- Born: Cristi Lea Conaway August 14, 1964 (age 61) Lubbock, Texas, U.S.
- Other name: Christi Conaway
- Occupations: Actress Fashion designer
- Years active: 1990–2002
- Spouse(s): Salvator Xuereb (1991 - ?) Mark Murphy
- Children: 2
- Website: Cristi Conaway Design (archived)

= Cristi Conaway =

American actress (born 1964)

Cristi Lea Conaway (born August 14, 1964) is an American fashion designer and former actress.

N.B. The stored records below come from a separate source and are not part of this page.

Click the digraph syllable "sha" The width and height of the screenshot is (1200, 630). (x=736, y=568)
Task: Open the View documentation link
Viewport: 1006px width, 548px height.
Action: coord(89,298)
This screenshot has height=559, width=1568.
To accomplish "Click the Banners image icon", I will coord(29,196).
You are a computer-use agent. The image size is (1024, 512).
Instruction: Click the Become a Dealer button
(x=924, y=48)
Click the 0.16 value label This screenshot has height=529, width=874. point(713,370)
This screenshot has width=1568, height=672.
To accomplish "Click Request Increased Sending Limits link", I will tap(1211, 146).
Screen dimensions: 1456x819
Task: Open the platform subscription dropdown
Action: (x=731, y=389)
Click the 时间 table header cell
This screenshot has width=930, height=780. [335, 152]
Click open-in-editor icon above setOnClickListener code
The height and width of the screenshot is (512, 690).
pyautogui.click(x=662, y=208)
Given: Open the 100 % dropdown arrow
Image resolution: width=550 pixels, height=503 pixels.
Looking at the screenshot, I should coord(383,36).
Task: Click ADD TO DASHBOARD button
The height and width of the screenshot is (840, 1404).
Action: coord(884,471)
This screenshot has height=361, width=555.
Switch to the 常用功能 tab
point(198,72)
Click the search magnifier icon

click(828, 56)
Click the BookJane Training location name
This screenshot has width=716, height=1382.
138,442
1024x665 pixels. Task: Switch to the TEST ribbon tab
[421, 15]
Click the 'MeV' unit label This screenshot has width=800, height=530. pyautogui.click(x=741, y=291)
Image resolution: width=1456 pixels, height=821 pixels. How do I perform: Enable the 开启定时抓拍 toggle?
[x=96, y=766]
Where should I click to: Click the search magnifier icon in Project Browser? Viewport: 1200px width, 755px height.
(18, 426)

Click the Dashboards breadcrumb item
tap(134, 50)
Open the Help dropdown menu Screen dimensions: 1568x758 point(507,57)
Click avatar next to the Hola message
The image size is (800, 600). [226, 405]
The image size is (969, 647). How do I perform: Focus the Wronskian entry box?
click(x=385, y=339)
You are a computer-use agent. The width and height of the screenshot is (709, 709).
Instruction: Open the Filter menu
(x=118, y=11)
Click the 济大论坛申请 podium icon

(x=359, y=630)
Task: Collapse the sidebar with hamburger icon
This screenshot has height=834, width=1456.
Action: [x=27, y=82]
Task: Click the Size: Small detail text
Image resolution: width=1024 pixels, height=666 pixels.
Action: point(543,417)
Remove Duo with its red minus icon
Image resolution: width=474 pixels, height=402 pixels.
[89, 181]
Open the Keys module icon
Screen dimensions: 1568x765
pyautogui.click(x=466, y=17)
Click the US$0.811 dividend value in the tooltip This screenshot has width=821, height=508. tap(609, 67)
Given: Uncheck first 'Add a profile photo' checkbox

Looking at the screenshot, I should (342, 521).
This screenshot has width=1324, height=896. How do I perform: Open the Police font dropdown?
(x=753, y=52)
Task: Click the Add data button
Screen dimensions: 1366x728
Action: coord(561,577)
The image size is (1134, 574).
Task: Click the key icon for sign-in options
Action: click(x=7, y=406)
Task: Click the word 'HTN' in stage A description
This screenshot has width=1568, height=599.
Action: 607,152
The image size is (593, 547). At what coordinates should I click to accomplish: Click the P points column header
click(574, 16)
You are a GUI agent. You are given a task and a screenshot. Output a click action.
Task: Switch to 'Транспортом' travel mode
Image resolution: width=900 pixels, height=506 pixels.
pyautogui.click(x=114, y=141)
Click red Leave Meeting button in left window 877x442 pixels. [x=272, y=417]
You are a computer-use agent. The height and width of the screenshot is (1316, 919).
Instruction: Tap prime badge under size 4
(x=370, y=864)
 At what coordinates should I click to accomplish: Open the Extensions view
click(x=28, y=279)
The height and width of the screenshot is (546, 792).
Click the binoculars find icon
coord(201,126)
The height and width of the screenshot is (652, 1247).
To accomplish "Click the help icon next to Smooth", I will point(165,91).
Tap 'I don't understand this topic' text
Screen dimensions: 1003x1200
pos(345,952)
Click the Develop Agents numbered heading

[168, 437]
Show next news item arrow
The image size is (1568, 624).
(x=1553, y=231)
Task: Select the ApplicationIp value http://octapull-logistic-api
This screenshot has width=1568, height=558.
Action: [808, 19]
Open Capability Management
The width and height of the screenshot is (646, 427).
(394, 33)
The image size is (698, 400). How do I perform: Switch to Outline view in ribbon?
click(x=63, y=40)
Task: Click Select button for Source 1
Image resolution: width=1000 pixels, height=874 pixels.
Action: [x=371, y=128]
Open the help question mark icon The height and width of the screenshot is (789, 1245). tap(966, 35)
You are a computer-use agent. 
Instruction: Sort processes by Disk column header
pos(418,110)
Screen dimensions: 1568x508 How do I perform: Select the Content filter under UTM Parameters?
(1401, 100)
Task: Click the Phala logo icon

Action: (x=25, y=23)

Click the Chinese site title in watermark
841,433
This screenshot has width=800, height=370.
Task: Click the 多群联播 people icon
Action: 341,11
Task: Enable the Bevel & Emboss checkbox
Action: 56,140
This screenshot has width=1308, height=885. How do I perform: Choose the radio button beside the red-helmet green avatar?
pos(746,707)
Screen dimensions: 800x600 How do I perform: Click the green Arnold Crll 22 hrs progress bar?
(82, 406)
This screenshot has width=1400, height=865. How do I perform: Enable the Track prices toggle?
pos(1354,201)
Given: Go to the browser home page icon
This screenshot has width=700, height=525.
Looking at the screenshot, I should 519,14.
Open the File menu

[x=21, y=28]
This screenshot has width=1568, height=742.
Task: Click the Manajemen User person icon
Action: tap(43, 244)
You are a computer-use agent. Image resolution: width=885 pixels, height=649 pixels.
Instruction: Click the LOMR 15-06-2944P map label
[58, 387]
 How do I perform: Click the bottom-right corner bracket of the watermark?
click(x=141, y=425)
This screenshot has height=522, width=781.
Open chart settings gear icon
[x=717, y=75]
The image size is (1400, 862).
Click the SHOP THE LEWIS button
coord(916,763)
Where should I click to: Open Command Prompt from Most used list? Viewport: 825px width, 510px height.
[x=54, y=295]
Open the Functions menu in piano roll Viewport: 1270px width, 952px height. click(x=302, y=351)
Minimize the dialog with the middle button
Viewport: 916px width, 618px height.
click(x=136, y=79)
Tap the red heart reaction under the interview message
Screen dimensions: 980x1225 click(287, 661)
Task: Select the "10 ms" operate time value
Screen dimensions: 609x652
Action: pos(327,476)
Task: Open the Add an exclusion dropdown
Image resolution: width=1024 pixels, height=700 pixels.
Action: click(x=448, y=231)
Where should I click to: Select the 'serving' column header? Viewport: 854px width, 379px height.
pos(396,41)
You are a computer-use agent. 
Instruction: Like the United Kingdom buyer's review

==Early life and education==
Conaway was raised in Lubbock, Texas. Her father was a car dealer and her mother is a real estate agent. She had attended Southern Methodist University, where she had studied acting.

==Career==
Conaway moved from Dallas to Los Angeles, California to start acting where she began as a catalog model. She made her television debut on the 1990 television film, Children of the Bride, and her film debut in the 1991 film, Doc Hollywood in a minor role. In 1992, Conaway appeared in the film, Batman Returns, as the Ice Princess. After Batman Returns, she worked in various roles in TV shows and films, including Tales from the Crypt. She also had played the "other woman", Honey Parker in the 1993 remake of Attack of the 50 Ft. Woman. In 1997, she co-starred in the short-lived TV series, Timecop, based on the 1994 film, as Claire Hemmings.

In 2002, Conaway left her acting career to become a fashion designer. She had started with scarves, but later on, she had expanded her line to include sweaters and silk dresses, and in 2004, she had added a men's collection.

==Filmography==
===Film===
- Doc Hollywood (1991) - Receptionist at Halberstrom Clinic
- Batman Returns (1992) - Ice Princess
- Husbands and Wives (1992) - Shawn Grainger
- Nina Takes a Lover (1994) - Friend
- Underworld (1996) - Julianne
- My Brother's War (1997) - Kelly Hall
- Joe Somebody (2001) - Abby Manheim

===Television===
- Children of the Bride (1990) - Lydia
- Attack of the 50 Ft. Woman (1993) - Louise "Honey" Parker
- Tales from the Crypt (1995) - Willa Sandelton ("99 & 44/100% Pure Horror")
- Timecop (1997) - Claire Hemmings

===Video games===
- Loadstar: The Legend of Tully Bodine (1994) - News Anchor (voice)

==Personal life==
Conaway is married to Mark Murphy. The couple have two children together and live in Santa Monica, California. She was previously married to actor Salvator Xuereb in 1991.